The Episcopal Church was founded after the American Revolution when it broke away from the Church of England. It is a Christian church with authority in the United States, Taiwan, Micronesia, the Caribbean, Central and South America, as well as the Convocation of Episcopal Churches in Europe and the Navajoland Area Mission.
Find out what Christians should know about The Episcopal Church.
The definition of “Episcopal” is “of or pertaining to bishops”
In Greek, the word for “bishop” is “Episkopos,” which literally translates as “overseer.” The Episcopal Church was named after the practice of installing bishops as ecclesiastical rulers.
Other churches with bishops include Roman Catholics, Eastern Orthodox, and Lutherans, to name a few. Bishops are ordained women and men who have a unique responsibility in overseeing and governing the Church at the regional level. According to the Episcopal tradition, the twelve Apostles were the first bishops of the Church, and all bishops since then have served as their successors in this capacity.
During the American Revolutionary War, the Episcopal Church split from the Church of England
The Episcopal Church evolved from the Church of England, which evolved from the Roman Catholic Church and the Protestant Reformation. During the American Revolution, The Episcopal Church was created as a separate entity from the Church of England. Many of the United States’ founding fathers were Episcopalians.
Similar to how the United States was the first of many former colonies to seek independence from England, The Episcopal Church paved the way for the establishment of a series of separate churches of English tradition all over the world.
The Episcopal doctrine holds that Scripture is the revealed word of God
The Holy Scriptures, according to Episcopalians, are God’s revealed word and “contain all things necessary for salvation.” Far from Biblical fundamentalism, Episcopalians believe that the revealed word is best interpreted within the context of the Church, guided by tradition, reason, and the Holy Spirit’s continuing guidance.
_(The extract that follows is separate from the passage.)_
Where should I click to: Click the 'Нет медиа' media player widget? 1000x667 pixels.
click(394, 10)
The “Nicene Creed” is central to the Episcopal tradition
The “Nicene Creed,” a confession of faith, is an integral part of the Episcopal tradition. A “creed” is simply a statement of what an individual or group of people believes. The term “Nicene” relates to the ancient city of Nicea in Eastern Europe, where it was legally adopted. The Nicene Creed is a basic understanding of God, Jesus, the Holy Spirit, and the Church expressed in the Nicene Creed, which is a foundational text for most Christian denominations.
The Book of Common Prayer contains public worship “instructions.”
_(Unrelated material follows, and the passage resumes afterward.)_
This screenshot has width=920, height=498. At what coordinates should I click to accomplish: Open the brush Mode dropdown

More than 350 years ago, the first Book of Common Prayer was published in England, with the objective of presenting the prayers of worship in the language of the gathering people rather than the language of the educated elite.
This tradition of common-language worship is still practiced today, with the Book of Common Prayer being translated into practically every spoken language on the planet. The Episcopal Church’s most recent version of the Book of Common Prayer was in 1979, and it allowed for the use of either “traditional” or “contemporary” language.
Episcopal Church Foundation
The Rt. Rev. Henry Knox Sherrill (1890-1980) established the Episcopal Church Foundation (ECF) in 1949, at a time when The Episcopal Church, like the country, was growing in size and embracing centralized, corporate structures of governance and administration. Sherrill was a visionary and a role model for the Christian faith. He was a dedicated leader of the ecumenical movement on both the national and international levels.
Sherrill established ECF after being elected Presiding Bishop and constantly searched for new ways to disperse resources to help the wider Church’s mission. The Board of Directors, with the exception of the Presiding Bishop, was comprised of lay people from the Church, business, and government sectors from across the country. ECF is committed to the ministry of all the baptized and the promotion of effective lay–clergy relationships.
Today, the Episcopal Church Foundation stands high as a non-profit organization dedicated to the growth, revitalization, and transformation of Episcopal faith communities. The organization is succeeding in its purpose to inspire and nurture church leaders, aid in the acquisition and administration of financial assets, and provide high-quality and innovative resources and ideas for use throughout the Church.